Eight-and-a-half syndrome is a rare neuro-ophthalmic syndrome which gets its name from the following combination:
- Ipsilateral conjugate horizontal gaze palsy (the “one”)
- An ipsilateral internuclear ophthalmoplegia (INO) (the “half”)
- Seventh nerve palsy.
One-and-a-half syndrome with the 7th nerve palsy together is called the eight-and-a-half syndrome. This syndrome is usually due to lesions at the level of the pons, most commonly due to ischemic stroke. Other causes of pontine lesions may include demyelinating lesions such as multiple sclerosis and space-occupying lesions such as tuberculoma.

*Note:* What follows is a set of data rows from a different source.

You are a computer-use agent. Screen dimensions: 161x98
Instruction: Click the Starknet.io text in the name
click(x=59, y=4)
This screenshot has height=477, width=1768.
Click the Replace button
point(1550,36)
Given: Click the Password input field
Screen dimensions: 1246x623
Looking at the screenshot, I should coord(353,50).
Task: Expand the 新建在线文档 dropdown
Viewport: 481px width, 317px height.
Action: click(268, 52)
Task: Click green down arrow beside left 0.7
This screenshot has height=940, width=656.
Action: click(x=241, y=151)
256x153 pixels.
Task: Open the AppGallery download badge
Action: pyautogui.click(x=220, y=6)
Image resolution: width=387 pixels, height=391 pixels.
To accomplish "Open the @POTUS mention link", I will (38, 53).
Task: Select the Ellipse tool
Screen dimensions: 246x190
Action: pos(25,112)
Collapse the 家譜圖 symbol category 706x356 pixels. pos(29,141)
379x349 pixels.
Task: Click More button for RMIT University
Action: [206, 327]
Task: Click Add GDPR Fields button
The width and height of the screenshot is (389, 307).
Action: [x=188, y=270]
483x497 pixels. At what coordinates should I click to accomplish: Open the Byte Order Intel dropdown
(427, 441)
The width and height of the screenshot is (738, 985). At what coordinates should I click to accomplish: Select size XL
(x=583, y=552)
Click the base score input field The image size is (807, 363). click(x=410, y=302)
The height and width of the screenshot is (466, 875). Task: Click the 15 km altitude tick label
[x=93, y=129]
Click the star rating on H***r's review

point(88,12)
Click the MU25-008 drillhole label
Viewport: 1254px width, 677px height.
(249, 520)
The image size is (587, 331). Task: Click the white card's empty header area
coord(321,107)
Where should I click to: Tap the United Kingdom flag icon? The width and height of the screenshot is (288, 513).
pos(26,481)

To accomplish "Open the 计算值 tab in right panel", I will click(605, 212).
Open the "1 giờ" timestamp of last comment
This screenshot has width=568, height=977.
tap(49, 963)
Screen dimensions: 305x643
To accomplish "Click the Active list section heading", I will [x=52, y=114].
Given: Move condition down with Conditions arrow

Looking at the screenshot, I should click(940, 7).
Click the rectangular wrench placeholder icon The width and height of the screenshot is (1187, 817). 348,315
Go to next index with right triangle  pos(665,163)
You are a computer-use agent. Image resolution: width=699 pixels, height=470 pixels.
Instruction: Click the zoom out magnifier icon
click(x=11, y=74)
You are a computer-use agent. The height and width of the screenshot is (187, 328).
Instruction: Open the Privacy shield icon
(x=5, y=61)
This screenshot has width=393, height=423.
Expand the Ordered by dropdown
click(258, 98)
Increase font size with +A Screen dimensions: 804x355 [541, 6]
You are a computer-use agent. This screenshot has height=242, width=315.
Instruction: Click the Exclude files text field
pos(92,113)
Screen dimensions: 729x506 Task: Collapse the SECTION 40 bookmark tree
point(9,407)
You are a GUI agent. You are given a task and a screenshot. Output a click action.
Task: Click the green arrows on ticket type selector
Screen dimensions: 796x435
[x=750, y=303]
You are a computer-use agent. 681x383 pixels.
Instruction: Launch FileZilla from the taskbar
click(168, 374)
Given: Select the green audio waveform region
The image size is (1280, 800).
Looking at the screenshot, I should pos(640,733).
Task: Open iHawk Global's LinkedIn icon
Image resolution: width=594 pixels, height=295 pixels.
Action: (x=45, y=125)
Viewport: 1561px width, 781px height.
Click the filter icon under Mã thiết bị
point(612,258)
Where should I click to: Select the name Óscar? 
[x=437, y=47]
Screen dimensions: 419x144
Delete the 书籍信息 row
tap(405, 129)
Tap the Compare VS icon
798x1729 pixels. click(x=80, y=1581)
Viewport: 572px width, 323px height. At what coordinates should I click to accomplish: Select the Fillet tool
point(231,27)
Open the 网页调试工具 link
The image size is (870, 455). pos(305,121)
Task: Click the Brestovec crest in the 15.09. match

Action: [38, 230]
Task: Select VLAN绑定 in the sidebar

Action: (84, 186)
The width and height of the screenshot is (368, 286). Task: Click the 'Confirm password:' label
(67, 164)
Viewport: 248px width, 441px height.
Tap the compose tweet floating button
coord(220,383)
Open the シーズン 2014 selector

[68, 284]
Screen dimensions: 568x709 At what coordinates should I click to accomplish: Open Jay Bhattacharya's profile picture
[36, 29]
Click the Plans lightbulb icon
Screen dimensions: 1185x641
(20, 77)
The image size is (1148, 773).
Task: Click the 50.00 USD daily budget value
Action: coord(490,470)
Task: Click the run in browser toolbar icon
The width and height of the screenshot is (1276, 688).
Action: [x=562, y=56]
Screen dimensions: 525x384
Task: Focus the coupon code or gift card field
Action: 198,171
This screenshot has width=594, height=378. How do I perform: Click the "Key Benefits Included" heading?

Vascular etiology is the most common there patients with the eight-and-a-half syndrome usually present with abrupt onset of symptoms. No age, race, or sexual predilection has been seen. However, the risk factors are the same as for vascular pathologies, i.e. diabetes mellitus, hypertension, hyperlipidemia, and hypercholesterolemia.
The abrupt onset of symptoms as in our case suggested ischemic stroke. Prognosis depends on the size of the infarct and the ability of the affected area to recover. Usually, facial palsy improves first followed by the ocular symptoms. The treatment depends on the underlying etiology, in addition to neurorehabilitation
Prompt and urgent localization of the lesion with imaging studies is imperative as the prognosis is dependent upon the size of the infarct and the ability of the affected area to recover.
Management depends upon the etiology, but neuro-rehabilitation is usually indispensable.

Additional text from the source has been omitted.